**Page excerpt**
+-------+
E 328 • English Novel in the Nineteenth Century
12:00 PM-1:00 PM
The "Victorian novel" acquires its literary-historical designation from Queen Victoria, England's ruling monarch for 64 years, from l837 to l901. For all the monarchical stability, however, profound social, political and cultural changes marked this period in English history and the Victorian age might be variously referred to as the "age of ideology," the "age of capital" or the "age of imperialism." Our readings in the Victorian novel and its immediate precursors will examine its place in European literary history, but that history will be considered as part of a larger process of socio-political changes in domestic England and in the expanding British Empire. The l9th century witnessed enormous industrial development and with it the emergence of the working class as a coherent force. Women, the working class, and empire continued to exert pressure on the literary production of the last half of the l9th century and these concerns will inform our reading of the later novels as well set in the imperial reaches of Africa and India.
+-------+
**Record excerpts**
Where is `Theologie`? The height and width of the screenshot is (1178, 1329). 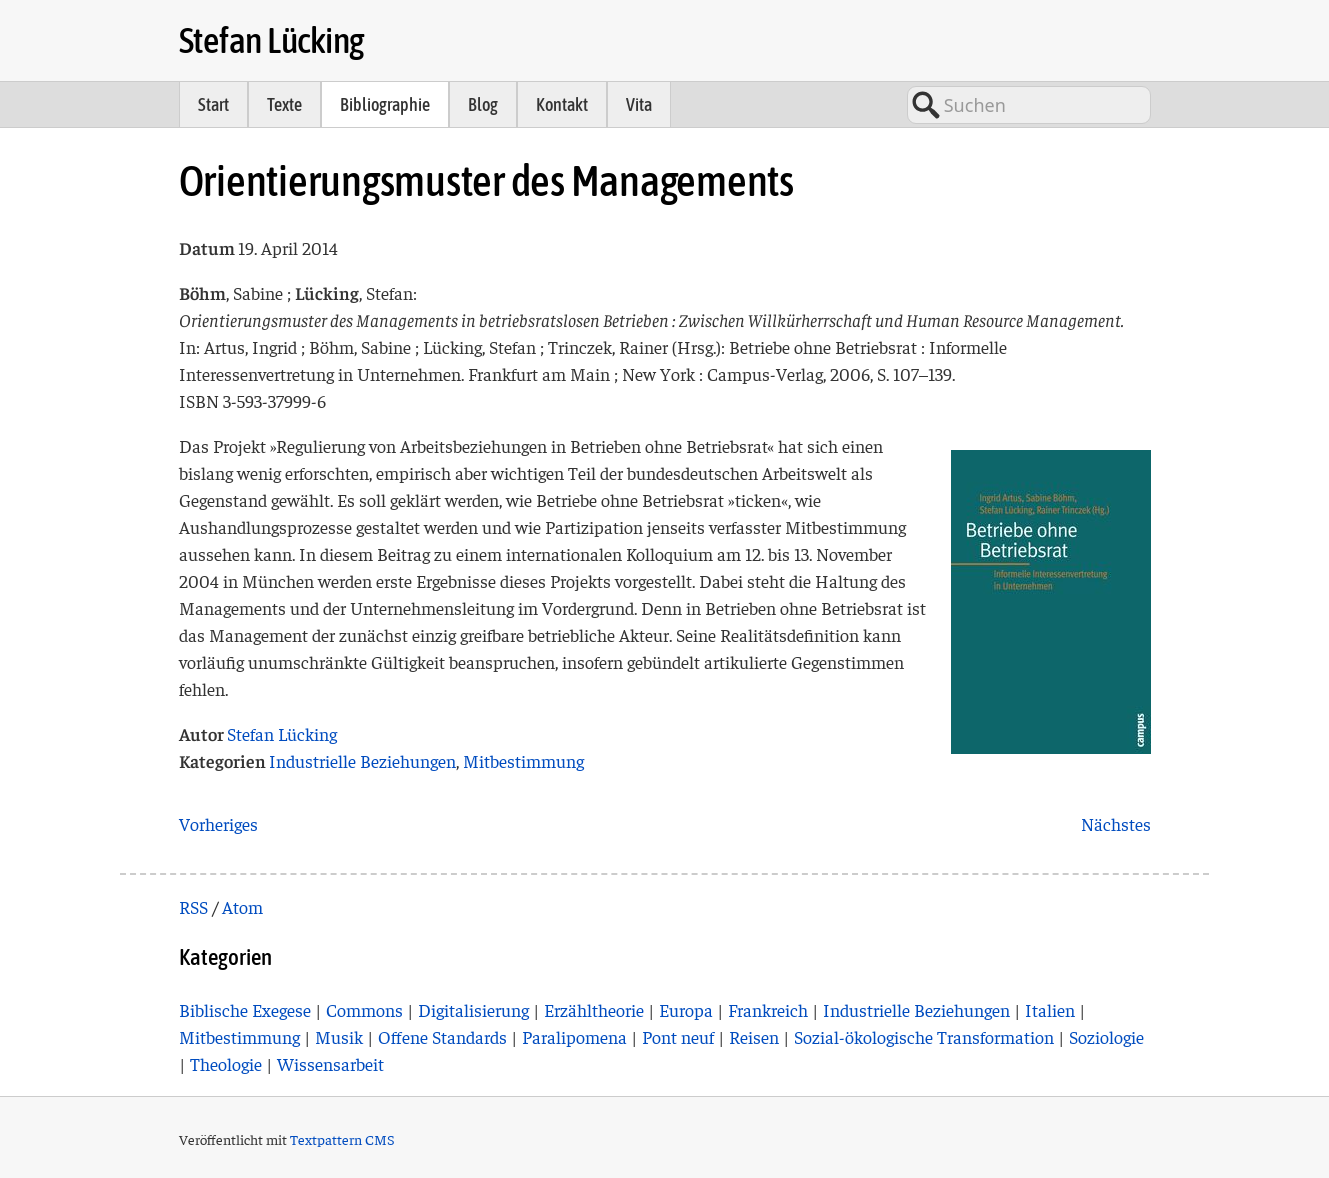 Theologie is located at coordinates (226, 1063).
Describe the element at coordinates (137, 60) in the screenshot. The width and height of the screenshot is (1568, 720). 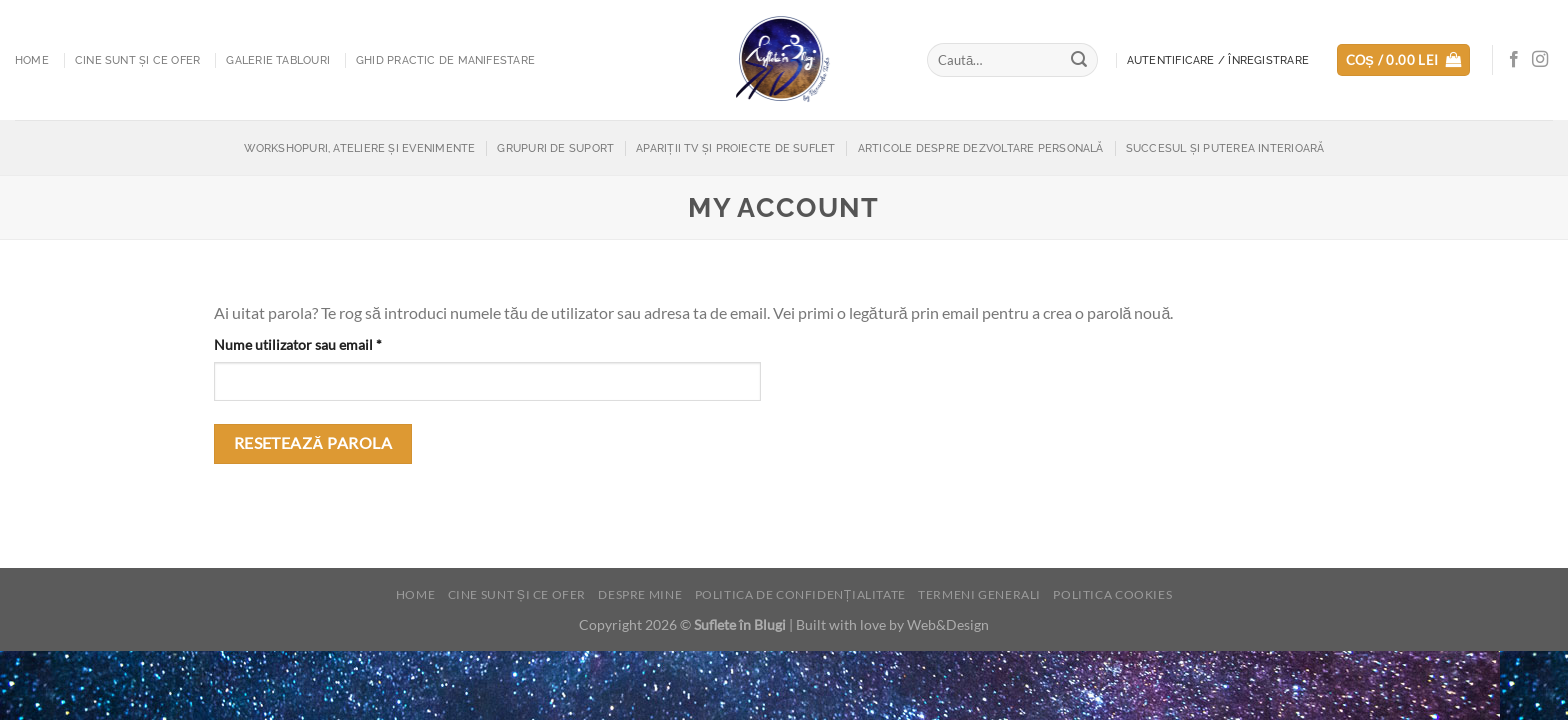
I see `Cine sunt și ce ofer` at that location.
+-------+
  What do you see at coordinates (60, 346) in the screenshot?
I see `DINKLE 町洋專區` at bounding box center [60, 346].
+-------+
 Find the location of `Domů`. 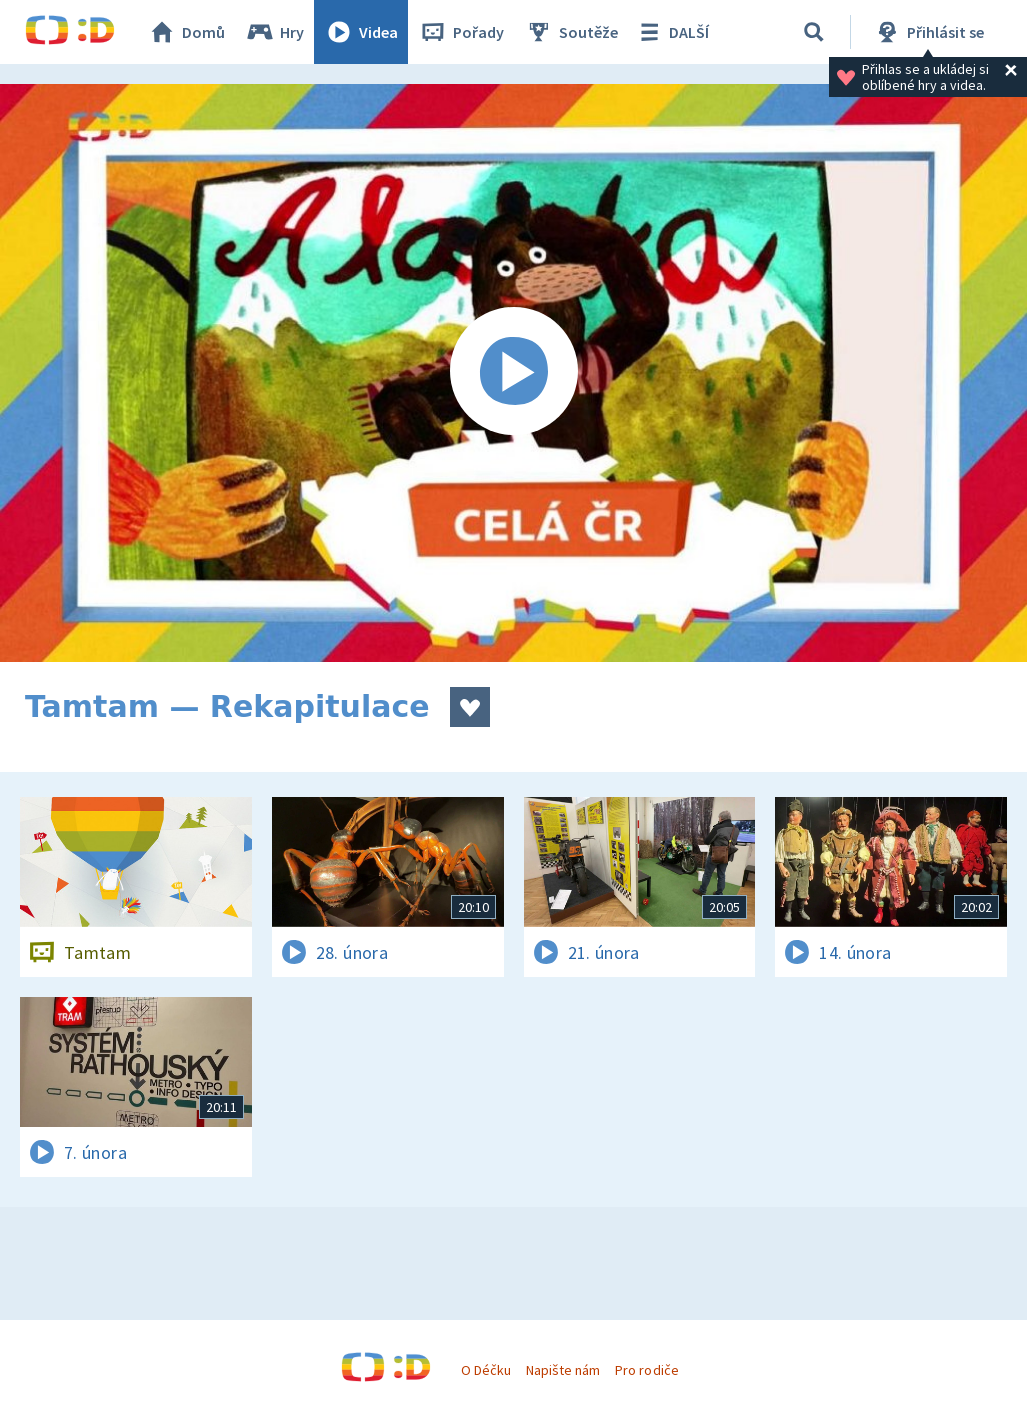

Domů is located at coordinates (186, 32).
+-------+
**Exercise goal**
In the course description, what emerged along with the enormous industrial development of the 19th century?

**The result**
The working class emerged as a coherent force.